Deux questions à Docteur Sékou Koureissy Condé sur la situation tendue en GuinéeDurée de lecture : 3 min

La Guinée est plongée dans une crise sociale depuis maintenant plus d’un mois. En cause, une grève des enseignants qui peine à trouver une issue. Du jour au lendemain, la situation s’aggrave et les manifestations s’intensifient. Des observateurs extérieurs aux acteurs de la société civile guinéenne, les appels à la préservation de la paix se multiplient. C’est dans ce cadre que nous avons rencontré le directeur exécutif de l’African Crisis Group et président de la Convention des acteurs Non Etatique de Guinée, pour avoir sa réaction sur la situation qui prévaut actuellement en Guinée. Docteur Sékou Koureissy Condé est actuellement en tournée en Europe où il doit animer à Paris deux conférences sur la paix et la résolution des conflits en Afrique .  

Docteur Sékou Koureissy Condé, bonjour.
Votre tournée européenne va vous conduire à Strasbourg, Grenoble, Genève  et Paris où vous allez faire des rencontres et des conférences. Dites nous, est-ce une reconnaissance internationale ou juste un message de paix ou tous les deux peut-être? 

SKC : Oui ! Je suis honoré de porter le message de la société civile africaine de paix et de sécurité humaine dans les universités et devant les institutions internationales. La violence, les guerres et conflits bloquent le développement d’un continent riche et danse. Beaucoup de projets et programmes ont pour le moment échoué car  éloigné de notre culture de la paix. C’est certainement à partir de mes communications et propositions de pistes de réflexion lors du Forum Mondial sur la gouvernance que certaines structures et personnes ressources  se sont intéressés à mon adresse et à mes efforts.

Nous savons aussi que vous vous êtes très impliqué dans la résolution des crises actuelles en Guinée et il semble que le gouvernement et le syndicat des enseignants sont dos-à-dos. 

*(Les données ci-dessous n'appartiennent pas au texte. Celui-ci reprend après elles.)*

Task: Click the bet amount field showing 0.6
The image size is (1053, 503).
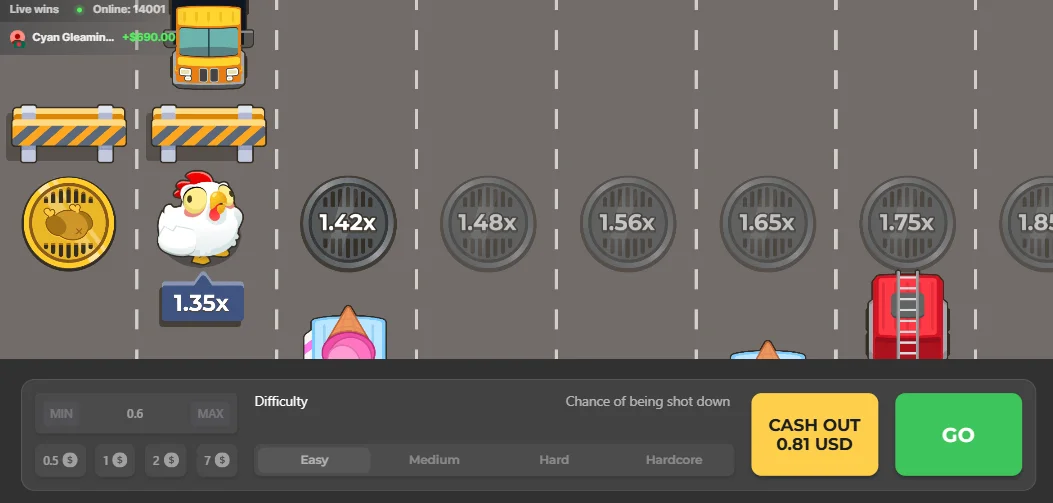Action: pyautogui.click(x=135, y=414)

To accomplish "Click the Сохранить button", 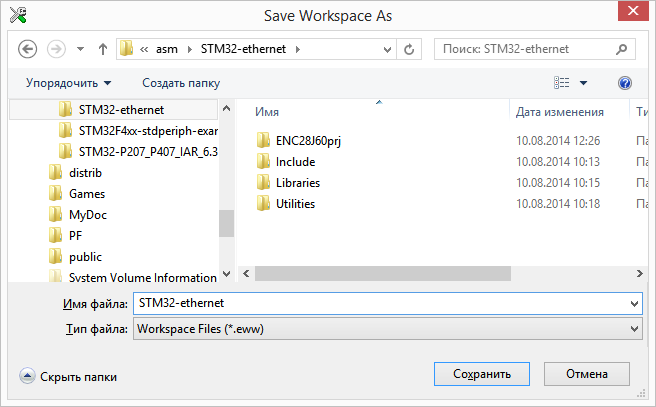I will [x=482, y=374].
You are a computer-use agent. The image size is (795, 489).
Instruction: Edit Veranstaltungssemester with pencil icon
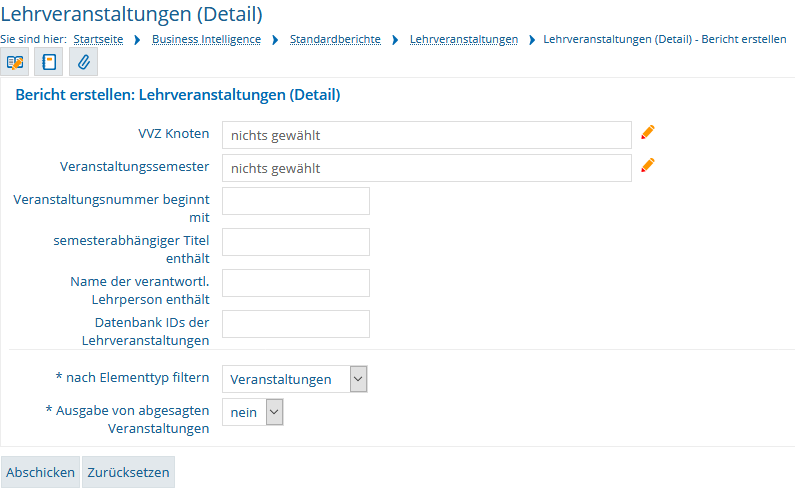647,165
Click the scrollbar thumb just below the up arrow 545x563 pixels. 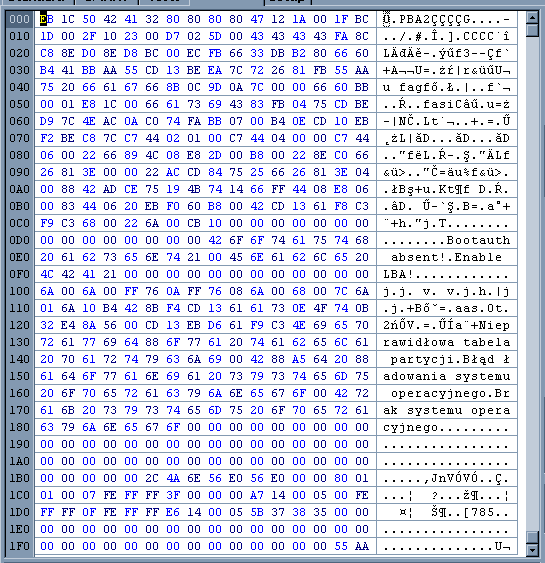tap(533, 30)
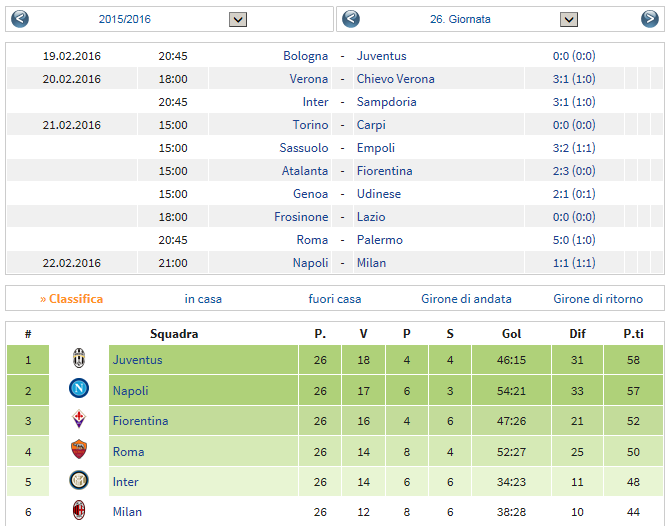Open the Girone di andata tab
The image size is (670, 526).
coord(466,299)
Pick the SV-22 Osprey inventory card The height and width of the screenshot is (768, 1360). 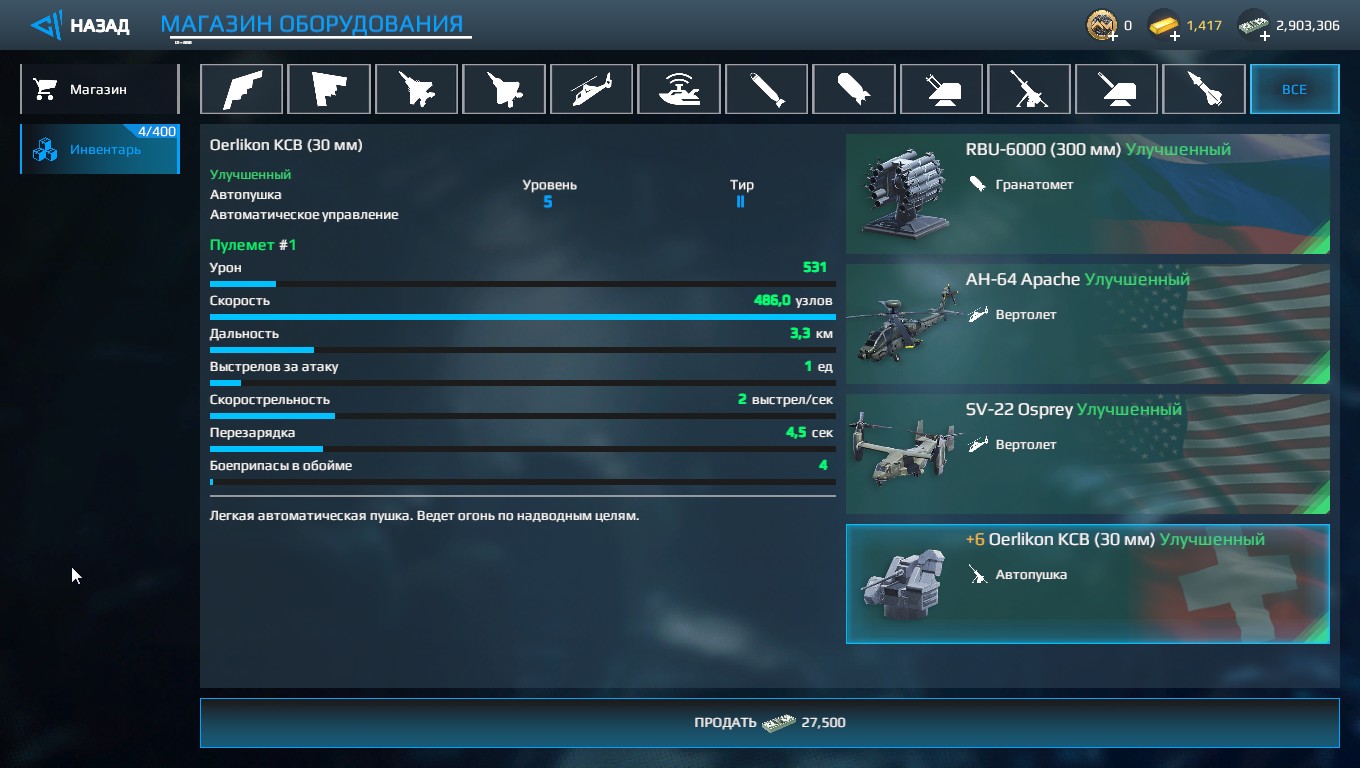pos(1088,453)
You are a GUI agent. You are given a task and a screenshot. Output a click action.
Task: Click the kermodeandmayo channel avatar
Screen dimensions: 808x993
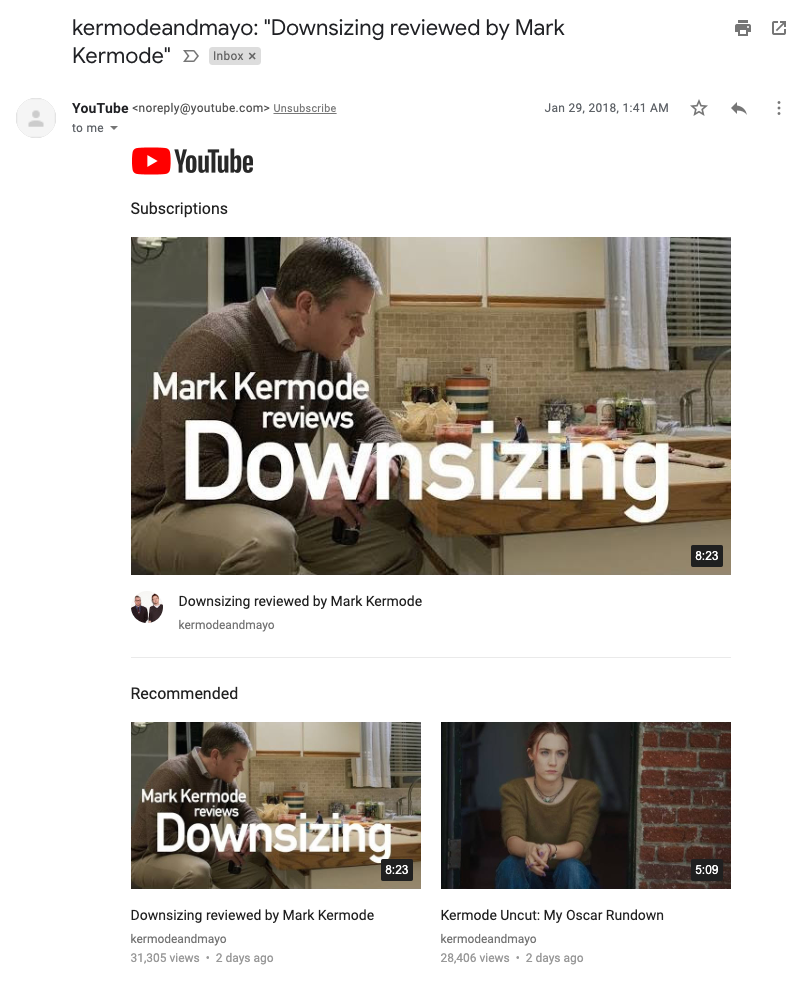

SKC : je suis fondamentalement attaché à la justice sociale et aux droits humains. Il faut trouver et donner les 40% aux enseignants. C’est au gouvernement de se débrouiller, quand on dit au simple citoyen de se débrouiller c’est le désordre autorisé. Quand un enfant dit qu’il n’a pas de vêtements, les parents peuvent lui demander d’attendre et il attendra. Mais l’enfant dit qu’il a faim et qu’il n’a rien à manger, tout le monde se lève. C’est à l’Etat en général et au gouvernement en particulier de prouver désormais leurs capacités ou incapacités face à ces pleurs. Moi je suis un enseignant et un acteur de paix et de sécurité humaine, le débat qui me préoccupe le plus en Guinéen aujourd’hui en plus de tout, ce sont les morts à balles réelles par les forces de l’ordre dans notre pays. Cela doit cesser immédiatement. Il ne sert à rien de parler de paix chez les autres si tu n’a pas la conscience tranquille chez toi, si on tue chez toi.